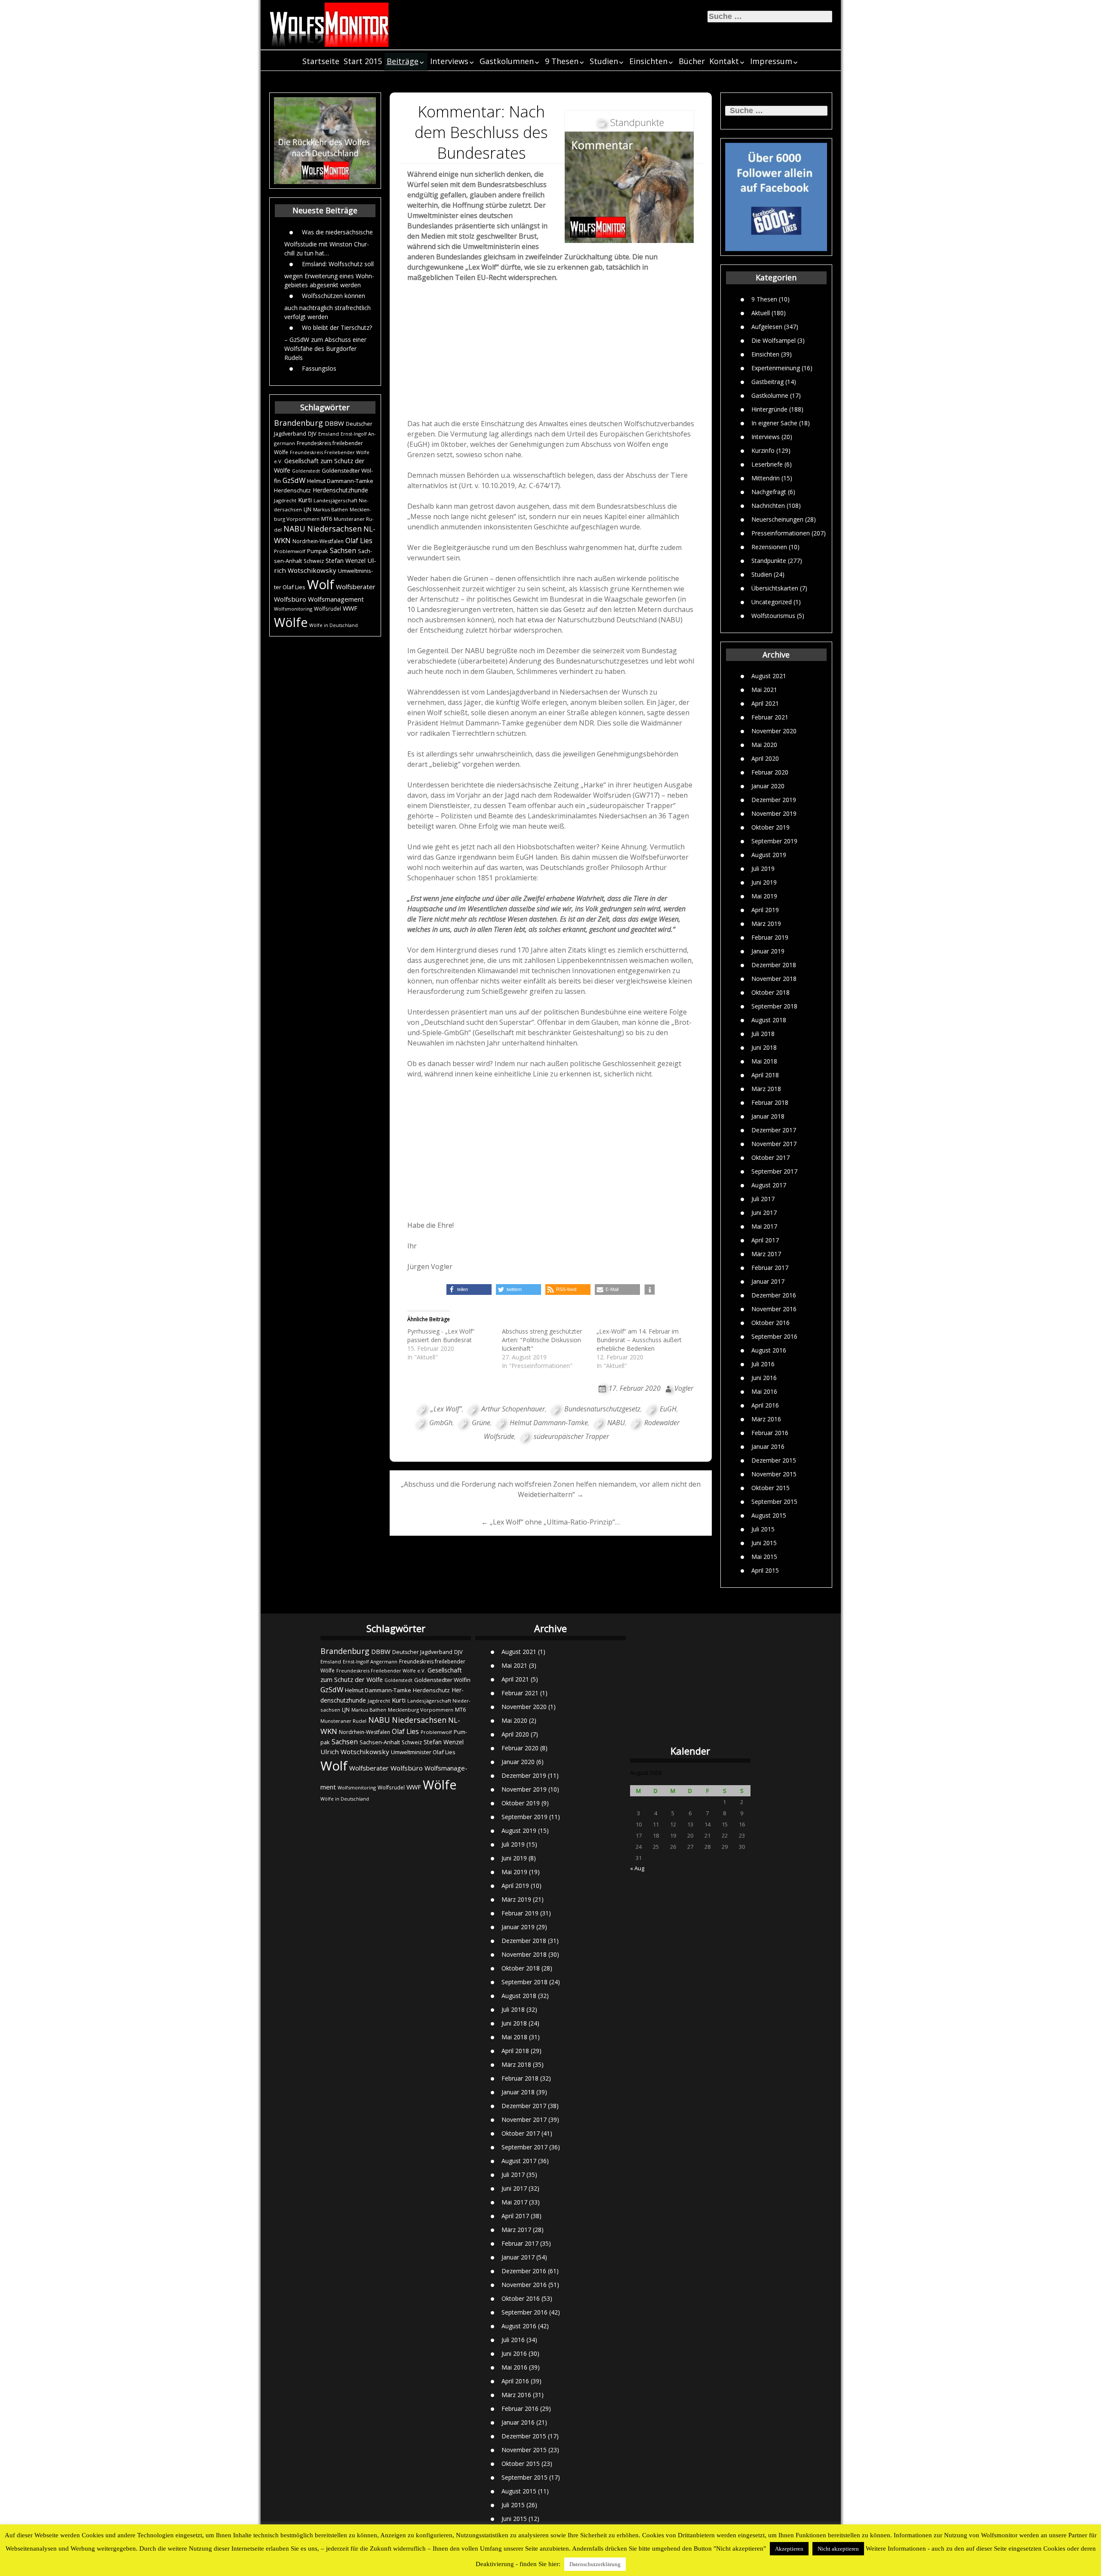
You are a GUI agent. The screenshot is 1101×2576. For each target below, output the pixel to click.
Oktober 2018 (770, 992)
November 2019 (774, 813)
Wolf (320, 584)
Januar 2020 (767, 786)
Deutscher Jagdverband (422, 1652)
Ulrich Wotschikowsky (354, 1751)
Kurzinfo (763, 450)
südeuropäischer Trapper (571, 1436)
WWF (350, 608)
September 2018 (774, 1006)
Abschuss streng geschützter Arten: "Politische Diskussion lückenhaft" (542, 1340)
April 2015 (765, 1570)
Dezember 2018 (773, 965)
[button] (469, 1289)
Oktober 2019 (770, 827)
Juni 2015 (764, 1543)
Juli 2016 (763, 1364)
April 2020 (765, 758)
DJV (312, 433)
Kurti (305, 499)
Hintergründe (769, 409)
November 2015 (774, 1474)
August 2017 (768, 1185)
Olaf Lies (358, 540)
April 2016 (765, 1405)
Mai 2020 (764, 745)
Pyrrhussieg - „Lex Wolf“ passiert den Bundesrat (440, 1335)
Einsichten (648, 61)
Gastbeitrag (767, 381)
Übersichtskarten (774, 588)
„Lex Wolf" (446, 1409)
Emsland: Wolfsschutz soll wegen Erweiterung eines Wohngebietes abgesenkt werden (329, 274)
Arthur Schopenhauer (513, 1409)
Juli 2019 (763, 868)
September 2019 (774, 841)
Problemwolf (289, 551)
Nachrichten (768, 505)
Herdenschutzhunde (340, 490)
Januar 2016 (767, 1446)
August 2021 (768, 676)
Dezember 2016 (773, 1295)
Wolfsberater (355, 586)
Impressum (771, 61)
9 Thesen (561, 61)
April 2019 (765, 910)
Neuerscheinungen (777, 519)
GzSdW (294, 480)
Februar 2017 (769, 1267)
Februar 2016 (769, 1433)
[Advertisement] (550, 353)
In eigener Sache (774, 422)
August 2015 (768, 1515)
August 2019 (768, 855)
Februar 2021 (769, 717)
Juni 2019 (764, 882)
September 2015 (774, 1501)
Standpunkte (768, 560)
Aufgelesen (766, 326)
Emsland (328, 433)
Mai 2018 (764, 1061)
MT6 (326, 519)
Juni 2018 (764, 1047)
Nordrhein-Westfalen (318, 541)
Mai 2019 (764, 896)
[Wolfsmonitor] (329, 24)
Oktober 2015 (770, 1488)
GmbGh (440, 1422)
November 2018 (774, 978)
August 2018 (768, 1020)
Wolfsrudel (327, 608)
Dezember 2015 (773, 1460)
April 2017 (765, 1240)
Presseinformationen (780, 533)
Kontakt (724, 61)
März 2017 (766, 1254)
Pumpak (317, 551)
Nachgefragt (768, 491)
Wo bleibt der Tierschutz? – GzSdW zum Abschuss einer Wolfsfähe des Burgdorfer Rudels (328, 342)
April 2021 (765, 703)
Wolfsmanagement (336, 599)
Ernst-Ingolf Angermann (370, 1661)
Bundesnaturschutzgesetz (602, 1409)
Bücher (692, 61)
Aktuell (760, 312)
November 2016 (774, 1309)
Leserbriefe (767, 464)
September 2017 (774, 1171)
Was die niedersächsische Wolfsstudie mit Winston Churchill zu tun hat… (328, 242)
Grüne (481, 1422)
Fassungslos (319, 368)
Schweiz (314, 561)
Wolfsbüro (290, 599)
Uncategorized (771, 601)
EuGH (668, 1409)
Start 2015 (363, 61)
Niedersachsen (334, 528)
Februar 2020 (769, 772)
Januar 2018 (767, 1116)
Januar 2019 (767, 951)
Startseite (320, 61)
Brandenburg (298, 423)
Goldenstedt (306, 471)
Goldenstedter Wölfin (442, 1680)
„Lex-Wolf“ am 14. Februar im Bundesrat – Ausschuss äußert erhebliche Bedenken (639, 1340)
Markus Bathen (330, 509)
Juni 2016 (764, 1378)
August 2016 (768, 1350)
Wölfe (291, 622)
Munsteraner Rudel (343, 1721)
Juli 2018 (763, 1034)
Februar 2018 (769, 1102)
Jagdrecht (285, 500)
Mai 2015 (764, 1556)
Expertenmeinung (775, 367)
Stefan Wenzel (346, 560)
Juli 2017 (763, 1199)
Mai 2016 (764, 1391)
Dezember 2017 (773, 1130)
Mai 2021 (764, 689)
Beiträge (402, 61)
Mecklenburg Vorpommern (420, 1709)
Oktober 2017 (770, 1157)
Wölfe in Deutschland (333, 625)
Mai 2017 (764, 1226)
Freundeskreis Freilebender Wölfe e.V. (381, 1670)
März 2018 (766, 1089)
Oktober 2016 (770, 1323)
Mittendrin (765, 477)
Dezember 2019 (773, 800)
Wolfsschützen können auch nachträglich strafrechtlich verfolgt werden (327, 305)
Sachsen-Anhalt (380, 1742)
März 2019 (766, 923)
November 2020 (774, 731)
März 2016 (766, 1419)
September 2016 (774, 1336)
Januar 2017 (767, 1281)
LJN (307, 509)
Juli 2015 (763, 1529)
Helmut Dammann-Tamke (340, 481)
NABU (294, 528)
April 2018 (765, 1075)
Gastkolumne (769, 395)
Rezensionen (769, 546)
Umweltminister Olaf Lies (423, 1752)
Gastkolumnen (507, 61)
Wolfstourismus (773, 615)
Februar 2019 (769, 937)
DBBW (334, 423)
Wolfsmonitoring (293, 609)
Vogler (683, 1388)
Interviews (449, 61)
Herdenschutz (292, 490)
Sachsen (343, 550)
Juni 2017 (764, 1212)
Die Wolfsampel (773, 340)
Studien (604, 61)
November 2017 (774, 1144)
-----
Your task is to reproduce the entries above word for word, from the first line through the line with "Januar 2016 (767, 1446)", and please leave out any pictures.

You are a GUI agent. The screenshot is 1101×2576. For each target below, output the pixel to click.
Oktober 2018 (770, 992)
November 2019 (774, 813)
Wolf (320, 584)
Januar 2020 (767, 786)
Deutscher Jagdverband (422, 1652)
Ulrich Wotschikowsky (354, 1751)
Kurzinfo (763, 450)
südeuropäischer Trapper (571, 1436)
WWF (350, 608)
September 2018 (774, 1006)
Abschuss streng geschützter Arten: "Politische Diskussion lückenhaft" (542, 1340)
April 2015 (765, 1570)
Dezember 2018 (773, 965)
[button] (469, 1289)
Oktober 2019 (770, 827)
Juni 2015 (764, 1543)
Juli 2016 (763, 1364)
April 2020 (765, 758)
DJV (312, 433)
Kurti (305, 499)
Hintergründe (769, 409)
November 2015 (774, 1474)
August 2017 (768, 1185)
Olaf Lies (358, 540)
April 2016 (765, 1405)
Mai 2020 (764, 745)
Pyrrhussieg - „Lex Wolf“ passiert den Bundesrat (440, 1335)
Einsichten (648, 61)
Gastbeitrag (767, 381)
Übersichtskarten (774, 588)
„Lex Wolf" (446, 1409)
Emsland: Wolfsschutz soll wegen Erweiterung eines Wohngebietes abgesenkt werden (329, 274)
Arthur Schopenhauer (513, 1409)
Juli 2019 (763, 868)
September 2019 (774, 841)
Problemwolf (289, 551)
Nachrichten (768, 505)
Herdenschutzhunde (340, 490)
Januar 2016 (767, 1446)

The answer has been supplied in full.